No caso de estudantes das redes públicas que optarem por atividades de ensino-aprendizagem remotas, o Poder Executivo poderá viabilizar as condições necessárias para aqueles que comprovadamente não dispuserem de recursos tecnológicos para acompanhá-las, assim como assegurar a entrega de todo o material didático-pedagógico impresso.

De acordo com a lei, a definição dos professores que lecionarão em turmas presenciais ou em turmas remotas será feita por meio de diálogo entre a
direção da instituição de ensino, a coordenação pedagógica e o corpo docente, observada a prioridade de atuação no ensino remoto para professores que se enquadrem em grupos de risco ou que residam com pessoas que integram aqueles grupos.

Os conteúdos ministrados por meio de atividades de ensino e de aprendizagem remotas deverão ser idênticos ou, no mínimo, equivalentes aos conteúdos ministrados em aulas presenciais, inclusive no que se refere ao material pedagógico recomendado ou disponibilizado aos estudantes.

Já a instituição de ensino particular assegurará aos profissionais da educação programas de formação continuada sobre temas e metodologias
relacionadas ao processo de ensino-aprendizagem desenvolvido por meios remotos, cabendo a mesma responsabilidade, no caso de unidades escolares públicas, ao Poder Executivo.

A instituição de ensino dará prioridade à integralização da carga horária e do programa curricular para estudantes que estejam cursando o terceiro ano do ensino médio no ano letivo de 2020. As atividades avaliativas também serão remotamente implementadas para aqueles que optarem por meios remotos de ensino e de aprendizagem, preferencialmente através de plataformas digitais, com base em provas, testes ou outras formas de exame, realizados em tempo real ou não, de acordo com as diretrizes pedagógicas fixadas pela instituição de ensino.

As instituições de ensino das redes pública e privada ficam obrigadas a garantir a renovação de matrícula a todos os estudantes, optantes ou não do ensino remoto, para o ano letivo de 2021 ou até que seja oficialmente disponibilizada vacina ou medicamento.

As instituições de ensino ficam obrigadas a comunicar aos estudantes ou aos seus responsáveis, com antecedência mínima de 30 dias da data prevista para a retomada das atividades letivas presenciais, sobre a possibilidade de opção pelo ensino remoto. A cobrança de quaisquer ônus ou acréscimos financeiros devido a opção pelas atividades de ensino e de aprendizagem remotas está proibida.

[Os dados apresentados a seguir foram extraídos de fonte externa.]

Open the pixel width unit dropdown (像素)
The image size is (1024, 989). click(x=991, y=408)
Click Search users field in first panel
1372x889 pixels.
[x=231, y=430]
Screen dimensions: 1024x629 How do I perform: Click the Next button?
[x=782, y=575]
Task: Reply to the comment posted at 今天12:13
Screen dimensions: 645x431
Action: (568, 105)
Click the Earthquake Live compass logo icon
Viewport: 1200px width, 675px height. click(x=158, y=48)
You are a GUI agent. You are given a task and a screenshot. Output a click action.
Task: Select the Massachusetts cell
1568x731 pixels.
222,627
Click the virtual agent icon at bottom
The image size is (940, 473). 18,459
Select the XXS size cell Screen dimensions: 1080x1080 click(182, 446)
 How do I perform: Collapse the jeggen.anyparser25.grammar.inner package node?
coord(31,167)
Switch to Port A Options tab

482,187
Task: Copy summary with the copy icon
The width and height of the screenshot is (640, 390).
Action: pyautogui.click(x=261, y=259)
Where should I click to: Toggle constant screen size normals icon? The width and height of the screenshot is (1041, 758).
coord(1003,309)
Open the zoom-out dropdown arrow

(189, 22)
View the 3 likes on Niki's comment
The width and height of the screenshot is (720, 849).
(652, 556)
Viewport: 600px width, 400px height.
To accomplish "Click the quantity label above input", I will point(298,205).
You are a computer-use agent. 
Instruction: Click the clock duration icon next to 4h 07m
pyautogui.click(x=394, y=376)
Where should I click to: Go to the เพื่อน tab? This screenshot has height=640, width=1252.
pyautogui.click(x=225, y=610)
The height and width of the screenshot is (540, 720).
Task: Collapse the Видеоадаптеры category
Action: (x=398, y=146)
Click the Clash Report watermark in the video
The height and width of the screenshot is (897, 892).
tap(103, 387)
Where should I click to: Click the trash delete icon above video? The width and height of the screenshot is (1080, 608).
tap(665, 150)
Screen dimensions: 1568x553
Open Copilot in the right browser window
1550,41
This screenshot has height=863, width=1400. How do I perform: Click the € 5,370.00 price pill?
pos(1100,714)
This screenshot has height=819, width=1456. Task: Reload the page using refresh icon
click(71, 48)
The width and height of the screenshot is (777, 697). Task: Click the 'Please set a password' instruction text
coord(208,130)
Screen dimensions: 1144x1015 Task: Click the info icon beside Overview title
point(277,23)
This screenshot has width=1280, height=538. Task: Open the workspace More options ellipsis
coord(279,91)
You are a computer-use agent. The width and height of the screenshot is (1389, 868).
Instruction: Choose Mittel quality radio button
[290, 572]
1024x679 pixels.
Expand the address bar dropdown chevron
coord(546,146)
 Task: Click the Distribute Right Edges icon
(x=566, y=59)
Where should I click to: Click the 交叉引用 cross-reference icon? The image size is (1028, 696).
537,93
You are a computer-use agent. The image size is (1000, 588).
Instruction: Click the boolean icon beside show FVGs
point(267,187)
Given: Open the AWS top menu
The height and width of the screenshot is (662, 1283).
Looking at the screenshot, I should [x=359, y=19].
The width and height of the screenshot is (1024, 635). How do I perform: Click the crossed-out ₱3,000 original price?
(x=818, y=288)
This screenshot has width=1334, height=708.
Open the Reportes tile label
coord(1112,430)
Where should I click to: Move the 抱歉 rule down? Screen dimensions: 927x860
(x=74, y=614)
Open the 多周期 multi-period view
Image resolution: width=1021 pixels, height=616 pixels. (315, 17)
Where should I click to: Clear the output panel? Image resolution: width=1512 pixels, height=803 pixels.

O texto ainda esclarece que “para os fins desta Lei, serão observados os limites contratuais ou os planos de cargos, carreira e salários, conforme o caso, que regem as jornadas de trabalho dos profissionais da educação, assegurado, quando couber, o pagamento mensal de horas extras, bem como o limite de 2/3 da carga horária docente para atividades de interação direta com os estudantes, nas situações alcançadas pela legislação federal em vigor”.